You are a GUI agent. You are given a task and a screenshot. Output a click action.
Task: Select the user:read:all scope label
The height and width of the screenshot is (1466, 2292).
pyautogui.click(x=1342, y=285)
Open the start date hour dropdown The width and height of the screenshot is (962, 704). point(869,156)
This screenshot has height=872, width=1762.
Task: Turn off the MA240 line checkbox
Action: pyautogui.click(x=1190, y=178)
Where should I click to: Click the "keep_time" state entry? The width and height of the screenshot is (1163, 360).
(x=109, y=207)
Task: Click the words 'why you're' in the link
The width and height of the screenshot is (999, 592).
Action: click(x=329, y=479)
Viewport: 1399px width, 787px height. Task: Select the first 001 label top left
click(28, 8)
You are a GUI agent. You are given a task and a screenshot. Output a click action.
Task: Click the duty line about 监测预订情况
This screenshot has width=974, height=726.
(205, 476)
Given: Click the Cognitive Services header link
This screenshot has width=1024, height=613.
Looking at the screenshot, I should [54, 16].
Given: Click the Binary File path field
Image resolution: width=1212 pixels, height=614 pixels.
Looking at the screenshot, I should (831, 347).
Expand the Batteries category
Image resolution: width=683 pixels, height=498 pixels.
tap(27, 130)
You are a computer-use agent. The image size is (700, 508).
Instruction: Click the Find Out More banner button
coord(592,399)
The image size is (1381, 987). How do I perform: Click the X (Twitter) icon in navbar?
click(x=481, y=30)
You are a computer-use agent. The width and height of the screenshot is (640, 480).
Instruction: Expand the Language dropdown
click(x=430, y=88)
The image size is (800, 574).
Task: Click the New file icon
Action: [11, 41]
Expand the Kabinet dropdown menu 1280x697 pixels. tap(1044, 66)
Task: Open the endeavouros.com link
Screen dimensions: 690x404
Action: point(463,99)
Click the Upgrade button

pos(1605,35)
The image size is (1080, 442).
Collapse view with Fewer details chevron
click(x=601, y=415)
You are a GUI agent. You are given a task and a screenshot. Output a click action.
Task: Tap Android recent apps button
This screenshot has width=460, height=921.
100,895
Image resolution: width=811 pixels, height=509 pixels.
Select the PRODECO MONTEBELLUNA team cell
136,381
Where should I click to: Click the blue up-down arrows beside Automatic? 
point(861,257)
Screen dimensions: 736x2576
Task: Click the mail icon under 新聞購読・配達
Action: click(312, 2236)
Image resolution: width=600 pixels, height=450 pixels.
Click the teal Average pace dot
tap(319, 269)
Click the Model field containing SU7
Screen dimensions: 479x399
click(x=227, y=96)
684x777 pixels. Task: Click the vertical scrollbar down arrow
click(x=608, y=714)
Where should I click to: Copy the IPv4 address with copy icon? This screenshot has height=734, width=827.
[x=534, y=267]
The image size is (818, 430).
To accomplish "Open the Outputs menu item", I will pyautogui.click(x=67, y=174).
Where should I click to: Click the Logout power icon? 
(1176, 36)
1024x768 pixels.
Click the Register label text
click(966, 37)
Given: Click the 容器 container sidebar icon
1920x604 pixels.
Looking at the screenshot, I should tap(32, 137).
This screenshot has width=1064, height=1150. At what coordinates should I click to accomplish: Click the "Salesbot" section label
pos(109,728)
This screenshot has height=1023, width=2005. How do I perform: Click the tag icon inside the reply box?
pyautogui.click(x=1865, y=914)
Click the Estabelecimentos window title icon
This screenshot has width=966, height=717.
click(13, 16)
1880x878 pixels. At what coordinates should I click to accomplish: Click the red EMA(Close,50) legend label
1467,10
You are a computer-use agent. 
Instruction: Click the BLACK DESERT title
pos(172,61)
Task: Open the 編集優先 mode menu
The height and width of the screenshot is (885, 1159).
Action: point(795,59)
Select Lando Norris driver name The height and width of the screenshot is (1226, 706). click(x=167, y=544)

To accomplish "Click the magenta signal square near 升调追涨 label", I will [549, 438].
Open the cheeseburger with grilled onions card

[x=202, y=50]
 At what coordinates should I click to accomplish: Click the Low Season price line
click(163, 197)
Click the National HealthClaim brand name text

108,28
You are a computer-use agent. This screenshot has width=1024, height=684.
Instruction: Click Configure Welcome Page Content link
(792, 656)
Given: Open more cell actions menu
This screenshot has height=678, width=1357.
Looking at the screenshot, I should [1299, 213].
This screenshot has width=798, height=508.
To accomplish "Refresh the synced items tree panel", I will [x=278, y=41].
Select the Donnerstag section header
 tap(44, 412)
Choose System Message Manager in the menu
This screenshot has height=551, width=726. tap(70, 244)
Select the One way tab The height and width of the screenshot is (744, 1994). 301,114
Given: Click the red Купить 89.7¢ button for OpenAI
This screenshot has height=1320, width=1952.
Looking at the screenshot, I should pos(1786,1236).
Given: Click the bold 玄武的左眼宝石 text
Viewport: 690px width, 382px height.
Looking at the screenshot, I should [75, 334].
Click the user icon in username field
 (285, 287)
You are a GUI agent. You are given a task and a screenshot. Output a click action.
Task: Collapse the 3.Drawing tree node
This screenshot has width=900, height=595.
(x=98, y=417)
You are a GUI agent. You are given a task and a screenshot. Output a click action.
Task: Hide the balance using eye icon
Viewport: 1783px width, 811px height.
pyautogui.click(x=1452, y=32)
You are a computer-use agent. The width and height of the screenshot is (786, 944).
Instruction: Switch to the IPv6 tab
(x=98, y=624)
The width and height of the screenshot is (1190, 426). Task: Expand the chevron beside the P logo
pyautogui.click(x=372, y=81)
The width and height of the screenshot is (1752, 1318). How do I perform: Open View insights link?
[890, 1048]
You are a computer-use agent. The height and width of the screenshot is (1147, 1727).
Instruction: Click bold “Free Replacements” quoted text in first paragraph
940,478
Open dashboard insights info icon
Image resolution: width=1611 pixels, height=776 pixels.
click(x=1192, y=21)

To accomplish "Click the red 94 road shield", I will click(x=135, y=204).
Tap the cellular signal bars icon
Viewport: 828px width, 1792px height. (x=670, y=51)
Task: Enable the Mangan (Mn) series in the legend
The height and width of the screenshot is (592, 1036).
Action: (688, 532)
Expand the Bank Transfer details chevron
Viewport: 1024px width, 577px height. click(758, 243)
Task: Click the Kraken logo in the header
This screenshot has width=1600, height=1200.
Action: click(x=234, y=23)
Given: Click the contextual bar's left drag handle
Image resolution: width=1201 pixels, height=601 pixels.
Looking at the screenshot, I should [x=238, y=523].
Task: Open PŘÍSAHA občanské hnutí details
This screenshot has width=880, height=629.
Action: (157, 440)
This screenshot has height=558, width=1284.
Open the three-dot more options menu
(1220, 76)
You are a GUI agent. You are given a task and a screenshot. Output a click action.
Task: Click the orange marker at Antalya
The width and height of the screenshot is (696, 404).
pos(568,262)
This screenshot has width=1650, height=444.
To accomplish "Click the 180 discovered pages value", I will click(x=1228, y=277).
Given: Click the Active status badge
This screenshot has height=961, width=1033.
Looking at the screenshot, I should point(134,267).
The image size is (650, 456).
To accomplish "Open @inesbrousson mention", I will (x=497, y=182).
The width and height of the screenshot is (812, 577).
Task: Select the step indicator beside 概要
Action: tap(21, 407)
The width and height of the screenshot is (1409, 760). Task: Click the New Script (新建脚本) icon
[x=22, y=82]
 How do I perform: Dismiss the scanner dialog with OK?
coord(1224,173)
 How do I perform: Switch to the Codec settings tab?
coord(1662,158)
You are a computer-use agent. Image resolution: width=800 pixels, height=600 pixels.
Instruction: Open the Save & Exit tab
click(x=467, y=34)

------------------------------------------------------------------------

▶ **Task description**
Copy all lines of the material above where the string "computer" occurs.

▶ **Answer to the problem**
You are a computer-use agent. The image size is (700, 508).
You are a computer-use agent. The width and height of the screenshot is (640, 480).
You are a computer-use agent. 
You are a computer-use agent. This screenshot has width=1024, height=684.
You are a computer-use agent. The width and height of the screenshot is (786, 944).
You are a computer-use agent. The height and width of the screenshot is (1147, 1727).
You are a computer-use agent. Image resolution: width=800 pixels, height=600 pixels.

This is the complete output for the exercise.